China’s central bank sold bills at a higher yield for the second time in a week, increasing the likelihood that policy makers there will raise the benchmark interest rate in the first half of the year. It also raised the proportion of deposits that banks must set aside as reserves by 50 basis points from Jan. 18. The existing levels are 15.5 percent for big banks and 13.5 percent for smaller ones.

The Standard & Poor’s 500 Index declined as Alcoa said profit excluding certain items was 1 cent a share, trailing analysts’ average estimate for earnings of 6 cents. The net loss of $277 million, or 28 cents a share, narrowed from a loss of $1.19 billion, or $1.49, a year earlier.
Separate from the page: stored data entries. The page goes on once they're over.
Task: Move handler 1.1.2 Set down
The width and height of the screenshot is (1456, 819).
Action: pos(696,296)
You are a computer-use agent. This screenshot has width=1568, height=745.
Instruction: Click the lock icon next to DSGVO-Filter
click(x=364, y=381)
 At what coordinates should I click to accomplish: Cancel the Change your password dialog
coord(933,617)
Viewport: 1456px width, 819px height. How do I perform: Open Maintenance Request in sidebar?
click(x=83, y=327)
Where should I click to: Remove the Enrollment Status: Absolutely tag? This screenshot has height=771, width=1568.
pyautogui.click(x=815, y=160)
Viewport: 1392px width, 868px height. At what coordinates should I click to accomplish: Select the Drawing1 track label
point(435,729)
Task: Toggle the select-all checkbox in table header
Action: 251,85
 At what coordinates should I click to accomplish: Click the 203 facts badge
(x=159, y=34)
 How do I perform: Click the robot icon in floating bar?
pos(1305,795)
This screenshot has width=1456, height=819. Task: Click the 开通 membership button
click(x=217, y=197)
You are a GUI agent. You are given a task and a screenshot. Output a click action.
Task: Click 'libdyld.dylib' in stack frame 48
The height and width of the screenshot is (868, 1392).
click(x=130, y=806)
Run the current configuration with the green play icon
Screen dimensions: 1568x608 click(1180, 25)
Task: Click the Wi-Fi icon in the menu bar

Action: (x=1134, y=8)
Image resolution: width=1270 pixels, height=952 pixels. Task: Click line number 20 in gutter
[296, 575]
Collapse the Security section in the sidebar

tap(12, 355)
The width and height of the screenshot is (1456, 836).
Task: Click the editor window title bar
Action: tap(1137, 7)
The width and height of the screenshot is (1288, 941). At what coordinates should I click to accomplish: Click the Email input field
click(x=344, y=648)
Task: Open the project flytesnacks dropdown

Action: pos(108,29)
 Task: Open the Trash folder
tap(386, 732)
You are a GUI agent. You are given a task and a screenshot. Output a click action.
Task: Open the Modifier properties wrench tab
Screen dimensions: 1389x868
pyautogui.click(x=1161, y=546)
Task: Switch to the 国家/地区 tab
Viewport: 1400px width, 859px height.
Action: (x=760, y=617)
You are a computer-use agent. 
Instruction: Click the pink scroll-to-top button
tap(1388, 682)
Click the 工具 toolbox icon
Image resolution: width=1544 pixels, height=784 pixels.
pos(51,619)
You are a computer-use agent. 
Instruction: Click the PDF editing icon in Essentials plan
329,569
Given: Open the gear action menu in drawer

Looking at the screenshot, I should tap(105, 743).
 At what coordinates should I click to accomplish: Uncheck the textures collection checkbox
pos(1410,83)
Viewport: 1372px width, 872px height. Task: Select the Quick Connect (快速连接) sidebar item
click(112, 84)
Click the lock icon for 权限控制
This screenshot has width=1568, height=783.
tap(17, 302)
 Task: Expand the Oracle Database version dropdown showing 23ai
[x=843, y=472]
Two-year note yields touched the lowest level in more than two weeks. Fed Bank of Atlanta President Dennis Lockhart said yesterday the economic recovery from recession will be slow. The rates dropped by the most since August last week after a government report showed the U.S. unexpectedly lost jobs in December.

Futures contracts traded on the Chicago Board of Trade showed a 30 percent chance the U.S. central bank will raise its target lending rate by at least a quarter-percentage point by June, down from 46 percent odds a week earlier.

Treasury Auctions

Today’s note auction is the second of four this week totaling $84 billion. The three-year securities scheduled for sale today yielded 1.53 percent in pre-auction trading, rising from 1.223 percent at the last sale of the debt on Dec. 8.

The bid-to-cover ratio, which gauges demand by comparing total bids with the amount of securities offered, was 2.98 last month, compared with an average of 2.78 for the past 10 sales.

Indirect bidders, the group that includes foreign central banks, bought 60.9 percent of the securities, versus the 10-sale average of 50.9 percent.

Three-year Treasuries returned 1.1 percent in the past six months, versus a 2.8 percent loss for 10-year notes, according to indexes compiled by Bank of America Merrill Lynch.

$7.27 Trillion

The U.S. will sell $21 billion of 10-year notes tomorrow and $13 billion of 30-year debt the next day. Treasuries dropped 3.72 percent on average last year, the first loss in a decade, as the U.S. economy began to revive and government debt sales climbed to the most ever, the Merrill indexes show.

“There appears to be good demand for fixed income,” said Christian Cooper, an interest-rate strategist at primary dealer RBC Capital Markets in New York. “The bid to fixed income started in the front end of the curve given the backup in the last two weeks. Now we are extending further out of the curve where there is some value with the Fed keeping rates low.”

President Barack Obama has increased the U.S. marketable debt to a record $7.27 trillion to fund his economic plans.

Treasuries rose yesterday as a $10 billion auction of Treasury Inflation Protected Securities maturing in 10 years drew a yield of 1.43 percent, compared with a forecast of 1.432 percent in a Bloomberg survey.

The difference between yields on 10-year notes and Treasury Inflation Protected Securities, or TIPS, a gauge of trader expectations for consumer prices, widened to 2.49 percentage points yesterday, the most since July 2008. It was at 2.47 percentage points today.